Listening is a positive act: you have to put yourself out to do it.
Like many others, I got very excited to see thispublished on the Ofsted website back in February:
Inspectors must not give the impression that Ofsted favours a particular teaching style. Inspectors should not criticise teacher talk for being overlong or bemoan a lack of opportunity for different activities in lessons unless there is unequivocal evidence that this is slowing learning over time. Do not expect to see ‘independent learning’ in all lessons and do not make the assumption that this is always necessary or desirable. On occasions, too, pupils are rightly passive rather than active recipients of learning. Do not criticise ‘passivity’ as a matter of course and certainly not unless it is evidently stopping pupils from learning new knowledge or gaining skills and understanding.

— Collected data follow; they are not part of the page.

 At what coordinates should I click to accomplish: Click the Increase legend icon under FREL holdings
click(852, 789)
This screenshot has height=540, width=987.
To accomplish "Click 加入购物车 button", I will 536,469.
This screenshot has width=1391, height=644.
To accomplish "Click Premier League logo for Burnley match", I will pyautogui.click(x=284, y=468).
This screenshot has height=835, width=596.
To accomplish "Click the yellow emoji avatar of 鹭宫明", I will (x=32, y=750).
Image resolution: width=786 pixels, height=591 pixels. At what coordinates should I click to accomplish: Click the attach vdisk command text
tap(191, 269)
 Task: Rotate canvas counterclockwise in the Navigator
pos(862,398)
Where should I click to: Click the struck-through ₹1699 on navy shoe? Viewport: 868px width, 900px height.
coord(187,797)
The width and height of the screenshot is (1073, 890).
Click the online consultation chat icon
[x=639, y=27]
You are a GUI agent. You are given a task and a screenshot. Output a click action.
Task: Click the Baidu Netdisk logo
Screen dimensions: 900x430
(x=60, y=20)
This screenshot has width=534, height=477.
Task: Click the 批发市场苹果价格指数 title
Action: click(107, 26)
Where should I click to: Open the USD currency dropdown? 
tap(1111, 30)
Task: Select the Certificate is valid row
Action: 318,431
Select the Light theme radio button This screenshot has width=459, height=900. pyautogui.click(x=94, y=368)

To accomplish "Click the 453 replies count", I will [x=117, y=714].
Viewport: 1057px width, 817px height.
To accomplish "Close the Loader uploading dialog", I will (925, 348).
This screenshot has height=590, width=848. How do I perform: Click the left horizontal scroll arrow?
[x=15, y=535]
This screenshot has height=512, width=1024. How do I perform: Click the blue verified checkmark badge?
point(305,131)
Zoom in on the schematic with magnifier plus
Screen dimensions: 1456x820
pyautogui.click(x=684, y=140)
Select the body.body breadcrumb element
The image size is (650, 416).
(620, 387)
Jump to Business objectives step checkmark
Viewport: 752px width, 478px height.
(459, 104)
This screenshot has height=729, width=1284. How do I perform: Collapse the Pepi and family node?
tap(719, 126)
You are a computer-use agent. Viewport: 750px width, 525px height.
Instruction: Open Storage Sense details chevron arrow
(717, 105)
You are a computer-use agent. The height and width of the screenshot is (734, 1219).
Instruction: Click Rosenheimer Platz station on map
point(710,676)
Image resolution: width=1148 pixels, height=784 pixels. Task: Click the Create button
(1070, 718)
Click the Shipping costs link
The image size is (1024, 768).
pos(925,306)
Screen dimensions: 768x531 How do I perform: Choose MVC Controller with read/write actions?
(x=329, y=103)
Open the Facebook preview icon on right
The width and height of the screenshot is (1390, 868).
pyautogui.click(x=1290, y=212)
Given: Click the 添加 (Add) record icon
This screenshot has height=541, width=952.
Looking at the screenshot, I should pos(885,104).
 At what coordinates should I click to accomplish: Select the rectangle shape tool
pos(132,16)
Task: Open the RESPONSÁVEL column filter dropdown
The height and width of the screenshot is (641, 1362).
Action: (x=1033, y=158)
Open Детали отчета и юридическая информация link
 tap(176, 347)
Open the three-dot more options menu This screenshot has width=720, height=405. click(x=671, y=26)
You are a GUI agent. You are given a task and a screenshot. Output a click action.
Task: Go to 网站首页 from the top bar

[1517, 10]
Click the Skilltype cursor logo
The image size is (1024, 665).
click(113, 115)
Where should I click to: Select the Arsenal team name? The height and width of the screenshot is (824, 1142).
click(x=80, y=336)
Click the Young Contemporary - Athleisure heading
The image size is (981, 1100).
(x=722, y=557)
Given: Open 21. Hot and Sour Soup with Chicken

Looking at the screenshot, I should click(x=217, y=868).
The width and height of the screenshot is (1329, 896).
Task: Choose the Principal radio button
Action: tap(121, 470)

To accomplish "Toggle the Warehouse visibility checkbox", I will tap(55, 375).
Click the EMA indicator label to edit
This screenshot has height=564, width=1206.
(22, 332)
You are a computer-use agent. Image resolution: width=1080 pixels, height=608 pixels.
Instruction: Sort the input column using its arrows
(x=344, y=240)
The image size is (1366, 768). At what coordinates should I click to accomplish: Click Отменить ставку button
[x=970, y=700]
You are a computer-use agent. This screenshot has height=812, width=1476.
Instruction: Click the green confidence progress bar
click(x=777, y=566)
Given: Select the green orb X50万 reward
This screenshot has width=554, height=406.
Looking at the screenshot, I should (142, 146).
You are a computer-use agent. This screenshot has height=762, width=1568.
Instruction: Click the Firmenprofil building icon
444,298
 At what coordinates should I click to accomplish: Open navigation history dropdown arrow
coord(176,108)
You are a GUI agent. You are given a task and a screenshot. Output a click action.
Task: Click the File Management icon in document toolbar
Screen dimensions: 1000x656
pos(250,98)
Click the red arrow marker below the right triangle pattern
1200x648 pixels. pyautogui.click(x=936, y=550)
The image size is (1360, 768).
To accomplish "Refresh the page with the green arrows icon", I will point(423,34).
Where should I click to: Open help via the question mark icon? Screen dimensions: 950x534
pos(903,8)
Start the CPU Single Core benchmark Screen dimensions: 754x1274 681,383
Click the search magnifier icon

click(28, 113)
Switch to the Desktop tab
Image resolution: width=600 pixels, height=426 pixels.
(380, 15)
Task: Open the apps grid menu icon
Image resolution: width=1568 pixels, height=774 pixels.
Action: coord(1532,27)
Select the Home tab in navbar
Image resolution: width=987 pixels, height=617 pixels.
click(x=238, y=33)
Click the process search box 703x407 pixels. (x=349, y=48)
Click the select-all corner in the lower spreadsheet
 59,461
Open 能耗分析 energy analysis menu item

There’s so much in here that is cause for celebration, but the one line that continues to nag is this: “On occasions, too, pupils are rightly passive rather than active recipients of learning. Do not criticise ‘passivity’ as a matter of course”.
Isn’t the assumption here that ‘passivity’ means sitting still and listening? I thought so. I would contend that listening is a highly active still that requires focus and attention. But in our misguided desire to demonstrate what great teachers we were, we got pupils running around, massaging their brain buttons and slapping Post-its on every available surface. Active learning was reduced to a caricature.